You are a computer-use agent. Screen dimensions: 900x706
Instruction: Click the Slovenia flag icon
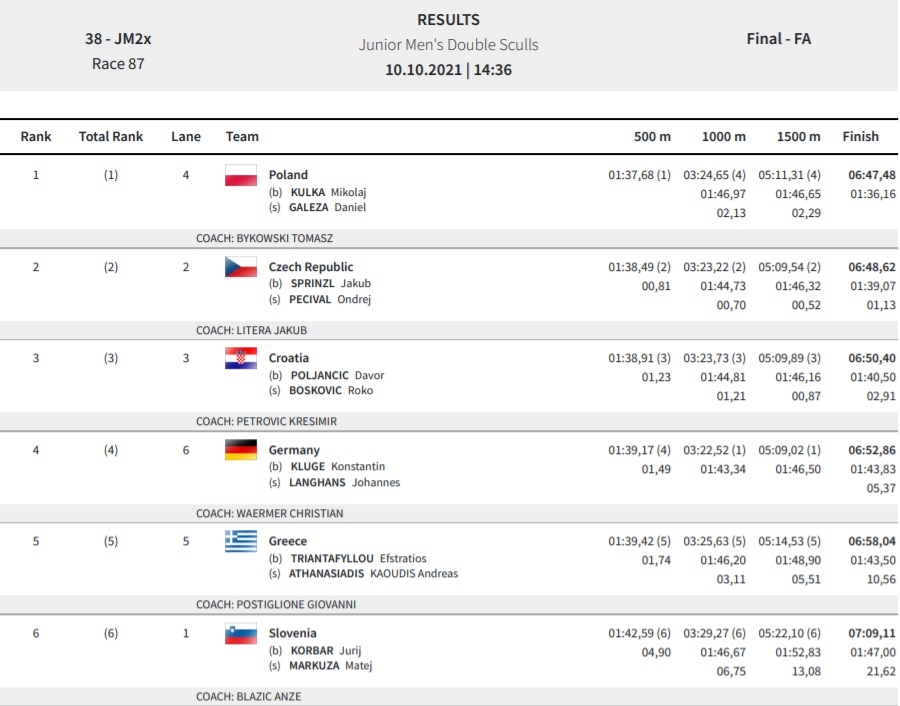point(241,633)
---
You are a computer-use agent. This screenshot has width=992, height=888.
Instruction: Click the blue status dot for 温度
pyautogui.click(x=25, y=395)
---
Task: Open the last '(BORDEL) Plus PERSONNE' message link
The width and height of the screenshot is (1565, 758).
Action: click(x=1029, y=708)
---
◆ YOUR GOAL ◆
Identify the lines above that contain the word "agent", then copy them.

◆ TASK RESULT ◆
You are a computer-use agent. Screen dimensions: 900x706
You are a computer-use agent. This screenshot has width=992, height=888.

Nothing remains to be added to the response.